Pensar o interior a partir das eleições legislativas é perceber o quão injusta é a distribuição do poder em Portugal.

Chocante para muitos, indiferente para a maioria, revoltante para os que cá estão, no interior. Senão vejamos: dos 230 deputados eleitos no passado dia 30 de janeiro, apenas 31 foram eleitos pelos oito distritos do chamado interior de Portugal continental. Ou seja, o Parlamento português é constituído por cerca de 85% de deputados do litoral e das ilhas e menos de 15% de uma vasta extensão de território, o tal interior do país.

Não estaremos a propor, certamente, que menos pessoas representem mais pessoas. Não estaremos a dizer que, porventura, menos pessoas possam eleger mais deputados/as.

Contudo, estaremos a dizer que este vasto território deve ser tido em conta para a distribuição de deputadas/os na Assembleia da República, a menos que passemos a entender dois terços do país como o nado-morto, que só conta para isso mesmo, terreno, espaço físico de um país que, tristemente, centra as suas vivências e decisões políticas em três ou quatro distritos: Lisboa, Porto, Braga e Setúbal.

Porque é que eu, residente no concelho da Covilhã, distrito de Castelo Branco, hei de aceitar que os deputados e deputadas eleitos pelos círculos eleitorais mais populosos me possam representar? Será que o deputado eleito por Setúbal reconhece as necessidades do interior do país? Não me parece.

Será que o distrito de Lisboa deve ser representado por quatro vezes mais deputados do que 85% do território continental? Não.
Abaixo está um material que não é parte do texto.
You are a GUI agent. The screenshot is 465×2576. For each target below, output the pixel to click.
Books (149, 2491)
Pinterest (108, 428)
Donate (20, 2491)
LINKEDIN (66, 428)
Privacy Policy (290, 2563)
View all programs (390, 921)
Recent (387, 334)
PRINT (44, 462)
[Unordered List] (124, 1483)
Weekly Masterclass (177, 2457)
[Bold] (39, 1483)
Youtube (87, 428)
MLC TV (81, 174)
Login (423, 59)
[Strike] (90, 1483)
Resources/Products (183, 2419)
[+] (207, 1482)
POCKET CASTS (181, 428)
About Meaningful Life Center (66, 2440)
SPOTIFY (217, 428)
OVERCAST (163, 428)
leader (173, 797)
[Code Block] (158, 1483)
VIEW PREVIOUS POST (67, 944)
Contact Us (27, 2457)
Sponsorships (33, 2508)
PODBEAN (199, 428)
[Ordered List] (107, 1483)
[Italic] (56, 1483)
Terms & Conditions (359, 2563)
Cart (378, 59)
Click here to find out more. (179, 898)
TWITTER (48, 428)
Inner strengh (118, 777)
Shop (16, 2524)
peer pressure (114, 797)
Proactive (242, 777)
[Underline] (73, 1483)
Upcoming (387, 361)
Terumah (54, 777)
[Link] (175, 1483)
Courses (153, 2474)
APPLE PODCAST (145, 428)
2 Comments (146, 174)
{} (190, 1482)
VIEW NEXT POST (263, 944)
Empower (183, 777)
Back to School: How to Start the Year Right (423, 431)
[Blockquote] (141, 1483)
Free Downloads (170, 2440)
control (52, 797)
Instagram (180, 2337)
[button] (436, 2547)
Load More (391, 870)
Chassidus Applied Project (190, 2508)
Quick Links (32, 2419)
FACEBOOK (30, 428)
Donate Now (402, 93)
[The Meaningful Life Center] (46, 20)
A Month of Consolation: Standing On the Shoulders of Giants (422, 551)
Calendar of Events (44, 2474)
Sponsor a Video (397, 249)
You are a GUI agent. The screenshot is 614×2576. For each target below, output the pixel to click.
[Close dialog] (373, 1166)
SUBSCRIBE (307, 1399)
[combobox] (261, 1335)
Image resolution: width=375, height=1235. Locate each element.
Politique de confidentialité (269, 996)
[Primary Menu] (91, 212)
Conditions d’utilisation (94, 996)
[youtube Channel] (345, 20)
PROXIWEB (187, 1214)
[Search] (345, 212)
Será que a coesão territorial, tão diversas vezes abordada (de forma oca, claro!), deve esquecer a representação do território – e não só do número de pessoas – e ser pensada a partir de distritos populosos, não tendo em conta as diferenças abismais entre distritos? Não.

O que temos então? Um Parlamento com 230 deputados e deputadas, 31 dos quais, diria, super-deputados, pois, sozinhos, representam dois terços do território nacional.

Uma nota adicional. Mais de meio milhão de votos destas eleições foram para o lixo. Muitos, muitos deles no interior. Porquê? Porque num território que elege um número tão baixo de deputados, e que para eleger um deputado precisa de juntar milhares de votos, lembro, num território de baixa densidade populacional, significa que, muito provavelmente, o meu voto de domingo passado ficou perdido no nada. Independentemente do partido no qual eu tenha votado.

Soluções? Não temos para apresentar. De momento. Temos sim, um olhar de veemente repúdio por mais uma prova concreta das disparidades visíveis entre a linha do litoral português e a massa gigante de território que é apenas isso, território interior. Um território onde as pessoas pouco valem, segundo o método de Hondt, que resulta numa Assembleia da República que ignora quem para cá das montanhas vive.

Se tantas vezes ouvimos durante esta pandemia que o futuro do nosso país está no interior, percebemos agora, quando elegemos menos de 15% de parlamentares em 85% do território, que o futuro – político e de poder – em dois terços do país, que de momento, é mesmo “poucochinho”.